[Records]
——

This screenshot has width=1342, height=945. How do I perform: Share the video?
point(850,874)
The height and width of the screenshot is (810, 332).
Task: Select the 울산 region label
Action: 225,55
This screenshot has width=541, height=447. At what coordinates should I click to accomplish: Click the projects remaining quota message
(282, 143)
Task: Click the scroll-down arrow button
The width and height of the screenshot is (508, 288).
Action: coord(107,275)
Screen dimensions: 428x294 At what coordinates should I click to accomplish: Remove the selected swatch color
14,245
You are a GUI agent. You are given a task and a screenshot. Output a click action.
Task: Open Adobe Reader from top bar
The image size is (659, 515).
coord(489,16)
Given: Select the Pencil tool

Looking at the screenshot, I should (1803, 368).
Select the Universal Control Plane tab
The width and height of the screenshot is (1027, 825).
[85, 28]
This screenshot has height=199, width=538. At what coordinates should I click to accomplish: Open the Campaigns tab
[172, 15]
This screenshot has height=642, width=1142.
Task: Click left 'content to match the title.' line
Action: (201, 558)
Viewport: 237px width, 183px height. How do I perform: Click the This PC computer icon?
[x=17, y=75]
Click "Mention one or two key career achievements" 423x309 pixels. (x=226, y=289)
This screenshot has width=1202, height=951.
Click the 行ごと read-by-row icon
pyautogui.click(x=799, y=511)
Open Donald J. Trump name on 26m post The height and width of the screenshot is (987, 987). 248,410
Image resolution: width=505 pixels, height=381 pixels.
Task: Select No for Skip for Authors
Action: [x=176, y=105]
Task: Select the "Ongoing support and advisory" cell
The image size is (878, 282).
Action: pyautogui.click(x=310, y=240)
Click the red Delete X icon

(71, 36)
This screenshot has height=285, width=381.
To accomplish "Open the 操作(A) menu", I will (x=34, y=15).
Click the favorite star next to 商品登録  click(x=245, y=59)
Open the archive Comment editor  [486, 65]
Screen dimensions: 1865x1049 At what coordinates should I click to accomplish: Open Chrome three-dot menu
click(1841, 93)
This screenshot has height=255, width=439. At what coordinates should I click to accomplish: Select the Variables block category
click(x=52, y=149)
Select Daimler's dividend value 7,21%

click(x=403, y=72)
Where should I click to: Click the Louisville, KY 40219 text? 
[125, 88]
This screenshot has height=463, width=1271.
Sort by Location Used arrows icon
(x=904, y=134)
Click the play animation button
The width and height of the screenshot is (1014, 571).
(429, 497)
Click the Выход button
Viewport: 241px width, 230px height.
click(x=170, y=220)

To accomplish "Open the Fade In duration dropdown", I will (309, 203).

——

#### SET EXERCISE:
Copy every row above word for word, keeping them in the same order.

#### COMPLETE RESPONSE:
This screenshot has width=1342, height=945. How do I perform: Share the video?
point(850,874)
The height and width of the screenshot is (810, 332).
Task: Select the 울산 region label
Action: 225,55
This screenshot has width=541, height=447. At what coordinates should I click to accomplish: Click the projects remaining quota message
(282, 143)
Task: Click the scroll-down arrow button
The width and height of the screenshot is (508, 288).
Action: coord(107,275)
Screen dimensions: 428x294 At what coordinates should I click to accomplish: Remove the selected swatch color
14,245
You are a GUI agent. You are given a task and a screenshot. Output a click action.
Task: Open Adobe Reader from top bar
The image size is (659, 515).
coord(489,16)
Given: Select the Pencil tool

Looking at the screenshot, I should (1803, 368).
Select the Universal Control Plane tab
The width and height of the screenshot is (1027, 825).
[85, 28]
This screenshot has height=199, width=538. At what coordinates should I click to accomplish: Open the Campaigns tab
[172, 15]
This screenshot has height=642, width=1142.
Task: Click left 'content to match the title.' line
Action: (201, 558)
Viewport: 237px width, 183px height. How do I perform: Click the This PC computer icon?
[x=17, y=75]
Click "Mention one or two key career achievements" 423x309 pixels. (x=226, y=289)
This screenshot has width=1202, height=951.
Click the 行ごと read-by-row icon
pyautogui.click(x=799, y=511)
Open Donald J. Trump name on 26m post The height and width of the screenshot is (987, 987). 248,410
Image resolution: width=505 pixels, height=381 pixels.
Task: Select No for Skip for Authors
Action: [x=176, y=105]
Task: Select the "Ongoing support and advisory" cell
The image size is (878, 282).
Action: pyautogui.click(x=310, y=240)
Click the red Delete X icon

(71, 36)
This screenshot has height=285, width=381.
To accomplish "Open the 操作(A) menu", I will (x=34, y=15).
Click the favorite star next to 商品登録  click(x=245, y=59)
Open the archive Comment editor  [486, 65]
Screen dimensions: 1865x1049 At what coordinates should I click to accomplish: Open Chrome three-dot menu
click(1841, 93)
This screenshot has height=255, width=439. At what coordinates should I click to accomplish: Select the Variables block category
click(x=52, y=149)
Select Daimler's dividend value 7,21%

click(x=403, y=72)
Where should I click to: Click the Louisville, KY 40219 text? 
[125, 88]
This screenshot has height=463, width=1271.
Sort by Location Used arrows icon
(x=904, y=134)
Click the play animation button
The width and height of the screenshot is (1014, 571).
(429, 497)
Click the Выход button
Viewport: 241px width, 230px height.
click(x=170, y=220)

To accomplish "Open the Fade In duration dropdown", I will (309, 203).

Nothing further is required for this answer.